(A publicação da sentença no chamado caso Pelicot ou das violações de Mazan encerra com sentimentos misturados a determinação corajosa de Gisèle Pelicot que denunciou à justiça a macabra violação sistemática a que foi sujeita pelo seu marido Dominique Pelicot, drogando-a e assegurando que amigos seus a violassem também, com filmagens associadas. Já não tínhamos dúvidas de que a natureza humana é capaz do melhor e do pior e, neste caso, ela desceu a níveis abomináveis. A coragem de Gisèle Pelicot em tornar o seu caso público, lutando por ele na justiça francesa, talvez merecesse um conjunto de condenações mais representativas do caráter macabro da submissão a que foi sujeita. Daí os mixed feelings dos resultados do julgamento. Claro que o marido violador não escapou à pena máxima, mas algumas das penas atribuídas aos participantes nos processos de violação sistemática ao longo de uma década sugerem, como o assinala o Libération e algumas organizações feministas que vieram prestar a sua solidariedade a Gisèle Pelicot, que as condenações por violação estão a preço de saldo. Ainda assim, a divulgação pública de todo o processo acaba por ser uma justa retribuição da coragem e determinação da vítima. É de facto necessário ter uma robustez moral apreciável para rememorar todo o processo, auxiliando a investigação e suportando a exposição de um julgamento. Apesar dos mixed feelings quanto ao teor das condenações, Gisèle Pelicot terá oferecido à sociedade francesa um enorme contributo para desconstruir os enganos de um machismo violento e, sobretudo, suster a perigosa desvalorização do significado macabro de uma violação.)

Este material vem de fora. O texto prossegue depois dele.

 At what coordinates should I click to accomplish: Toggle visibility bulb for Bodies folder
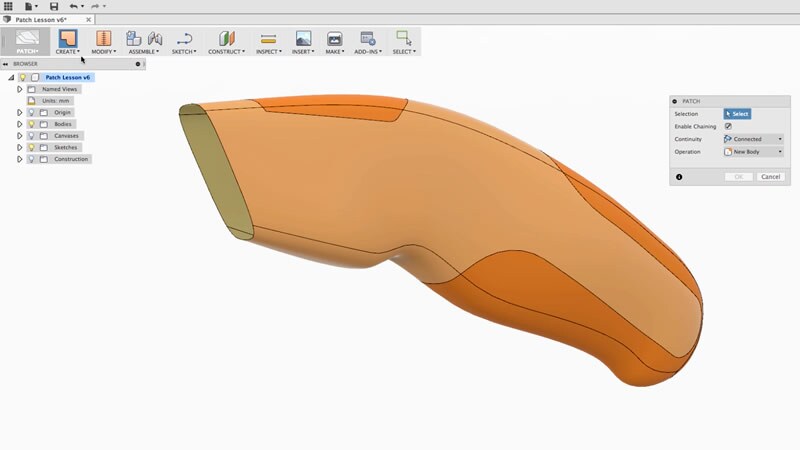coord(31,124)
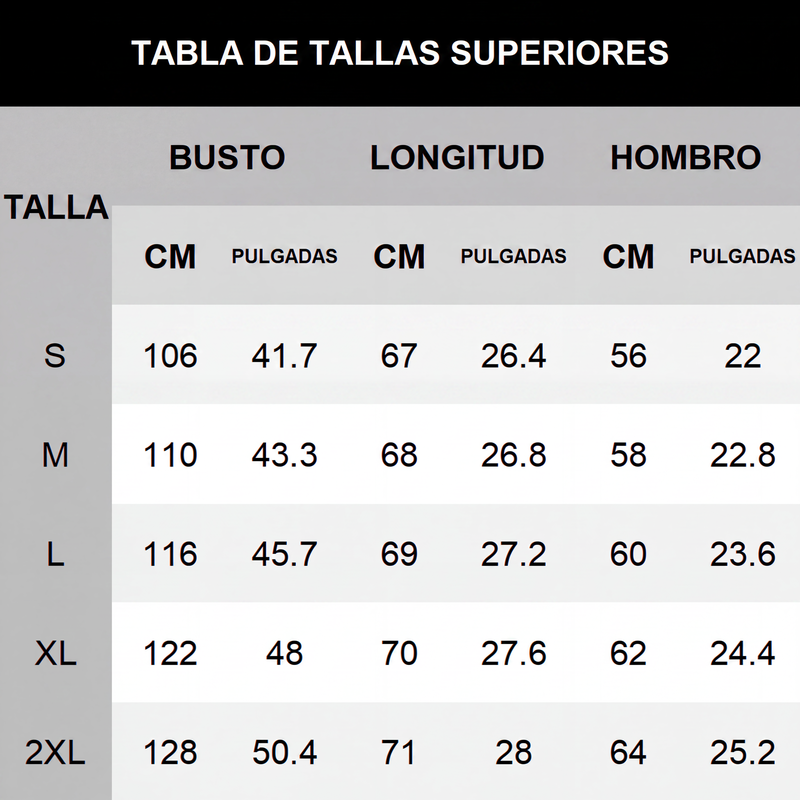
Task: Select the LONGITUD column header
Action: [x=457, y=157]
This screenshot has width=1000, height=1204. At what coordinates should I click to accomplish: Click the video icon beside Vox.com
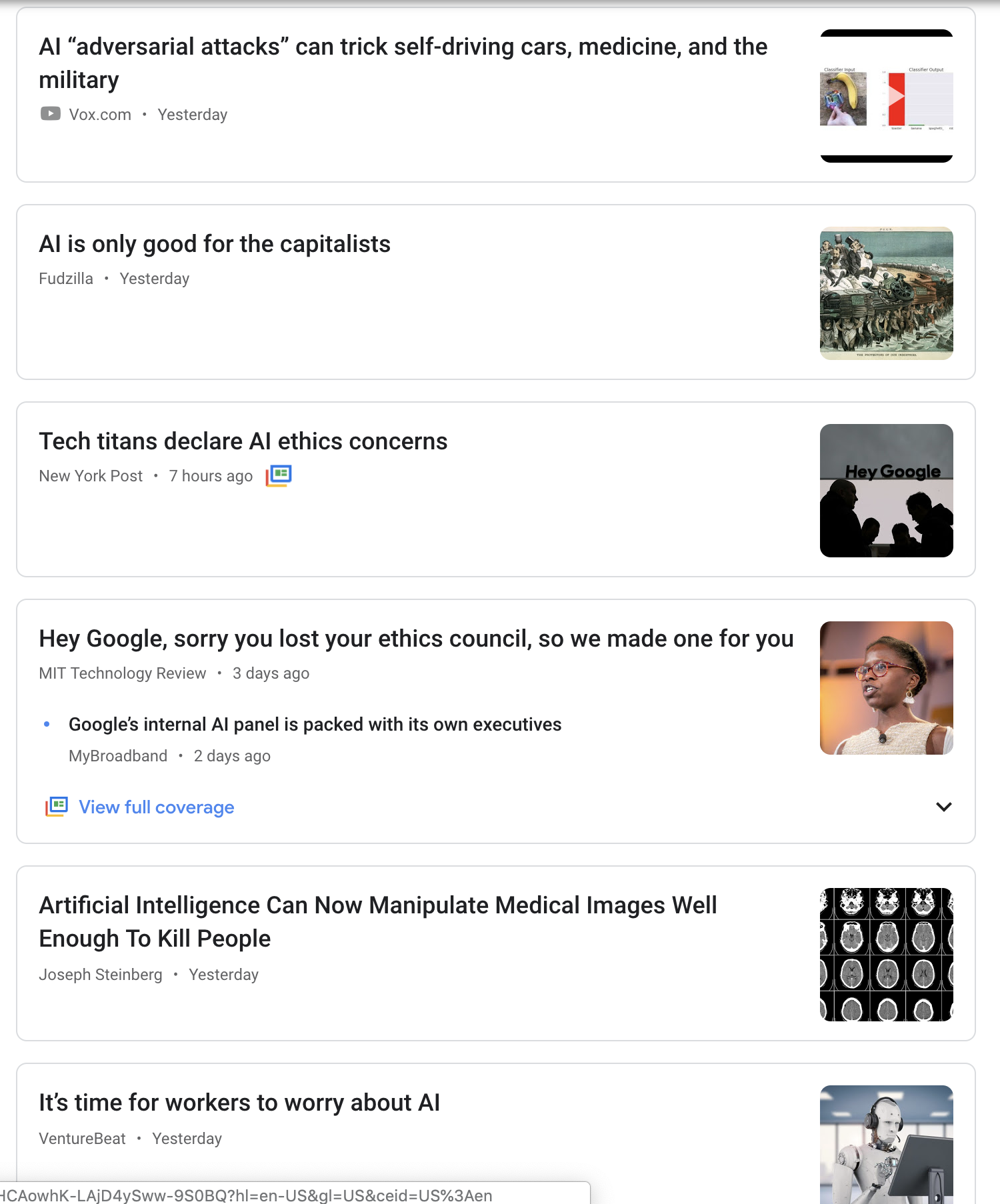(50, 114)
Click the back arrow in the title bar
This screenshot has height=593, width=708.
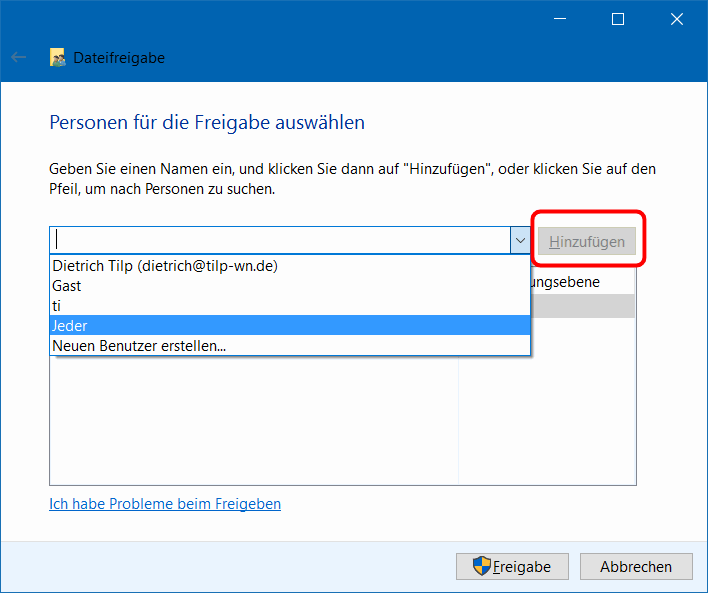click(18, 58)
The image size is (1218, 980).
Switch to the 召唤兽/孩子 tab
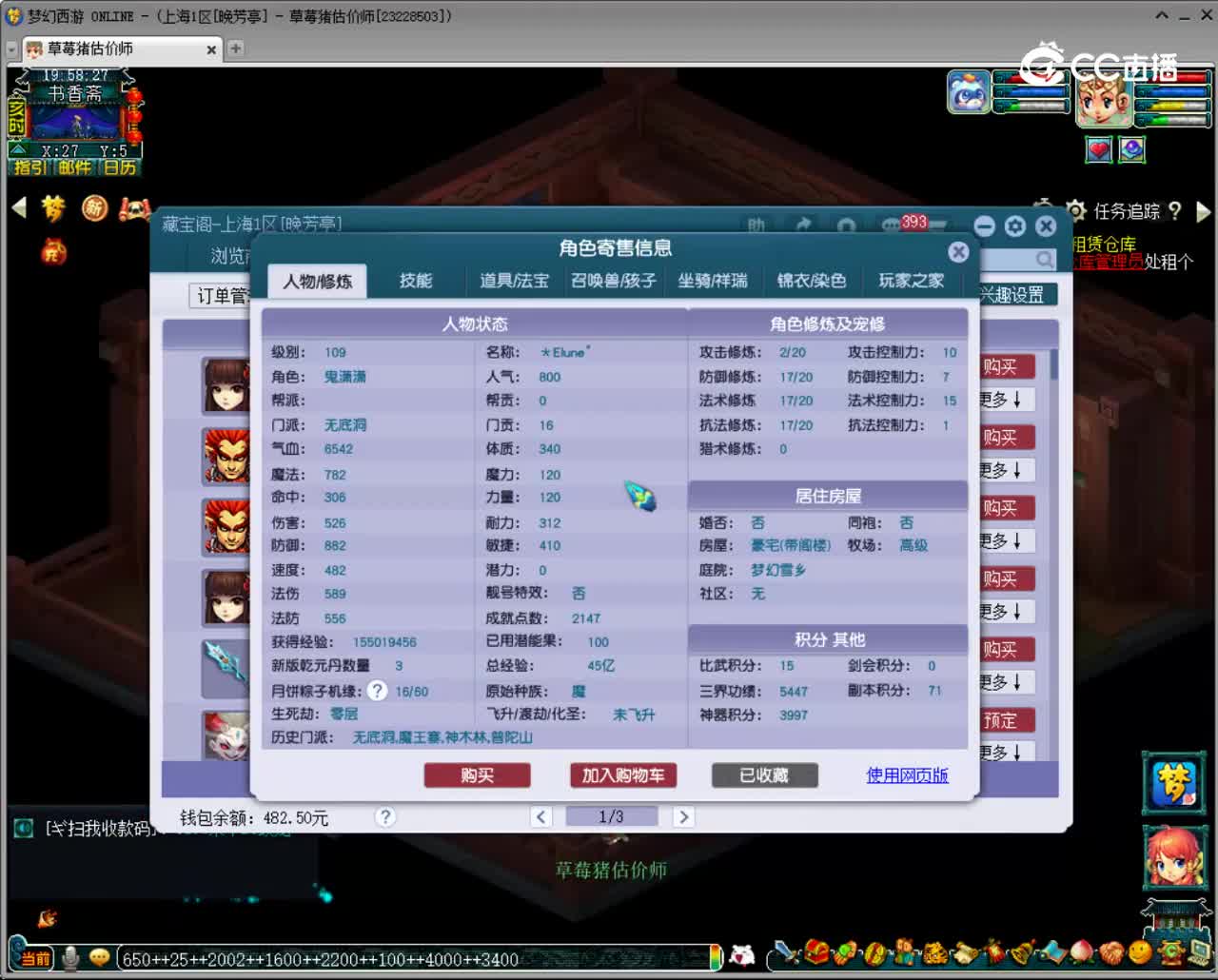pyautogui.click(x=614, y=281)
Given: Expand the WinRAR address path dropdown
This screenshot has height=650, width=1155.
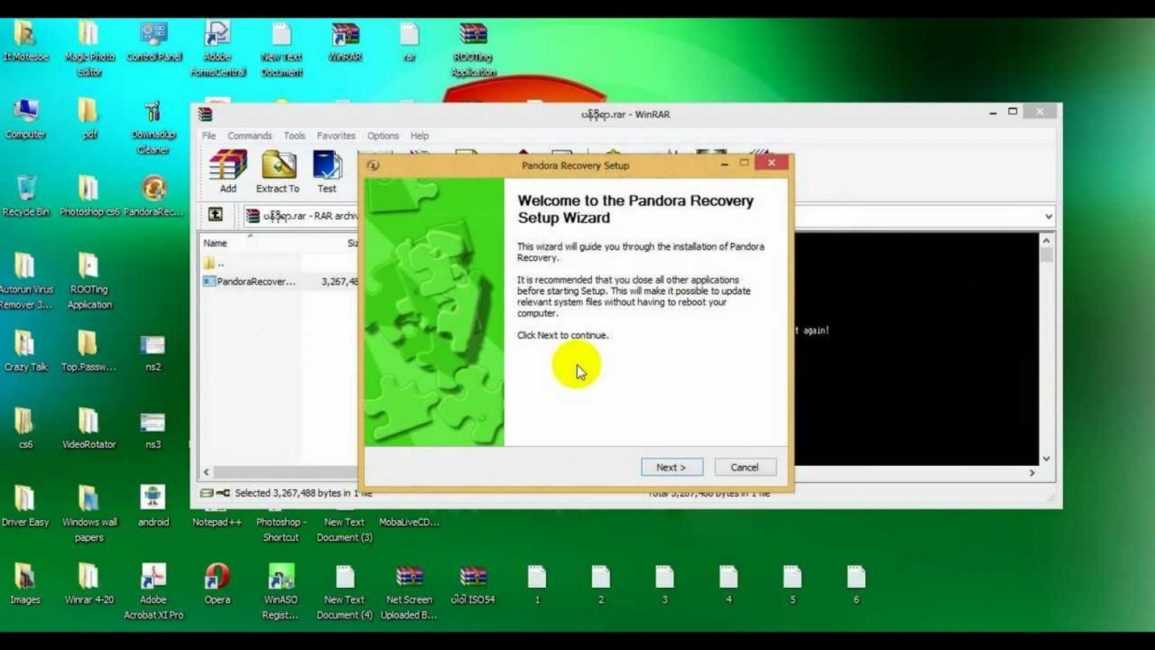Looking at the screenshot, I should [1047, 217].
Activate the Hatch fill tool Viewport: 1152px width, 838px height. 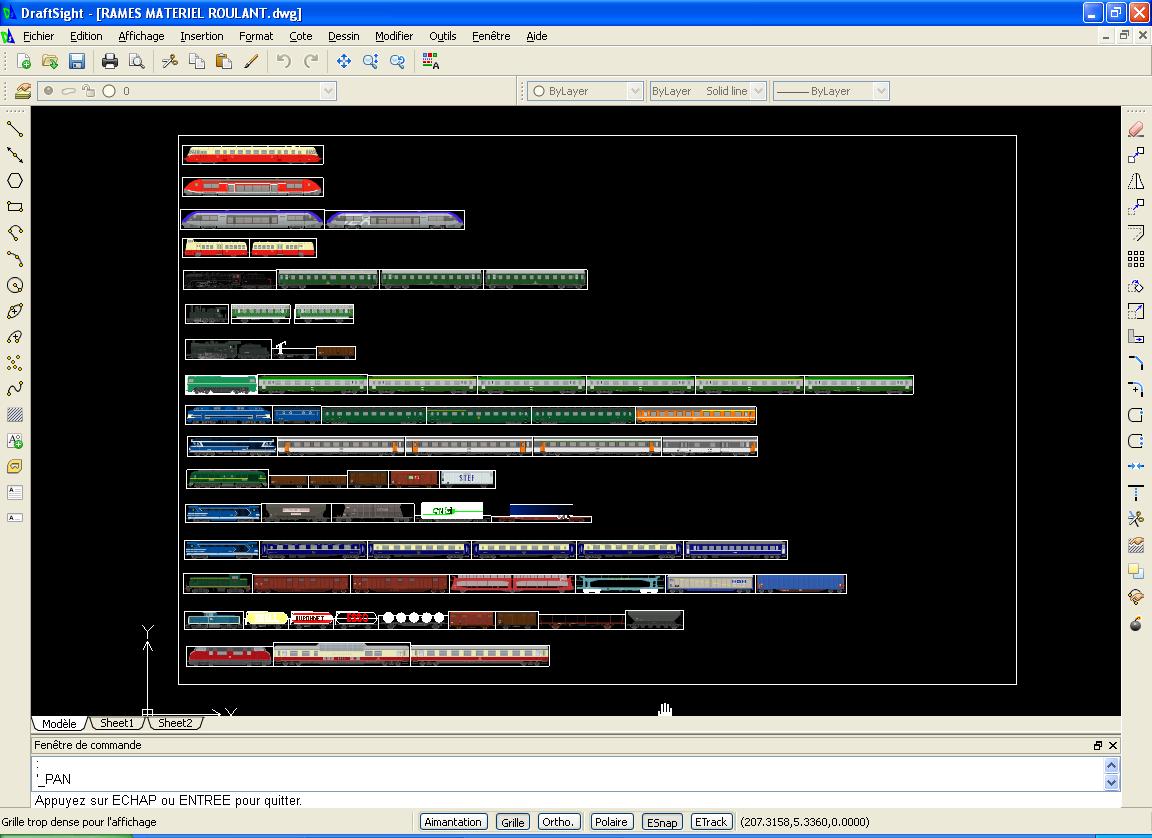point(15,415)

Para completar o significado que a coragem de Gisèle Pelicot pode representar será necessário que a própria justiça francesa possa ter aprendido com os mais de três meses de julgamento e sobretudo com as opções assumidas de condução das acusações, largamente alicerçadas na demonstração de que todos os violadores e assediadores não conseguiram evidenciar a evidência de consentimento por parte da vítima.
No recato dos seus pronunciamentos públicos sempre contidos e nunca panfletários, Gisèle Pelicot ainda deu provas de um humanismo esperançoso notável, quando afirmou que acredita que, num futuro próximo ou mais longínquo, homens e mulheres conseguirão viver num contexto de respeito mútuo inabalável. O humanismo de Gisèle é espantoso, mas a ocorrência de um caso como este mostra como a violência contra a mulher pode ser sistémica e bem profunda. Seremos tentados a dizer que depois deste caso nada será igual em matéria de violência contra a mulher e de condenação da violação como forma máxima de agressão. Mas só o tempo o dirá.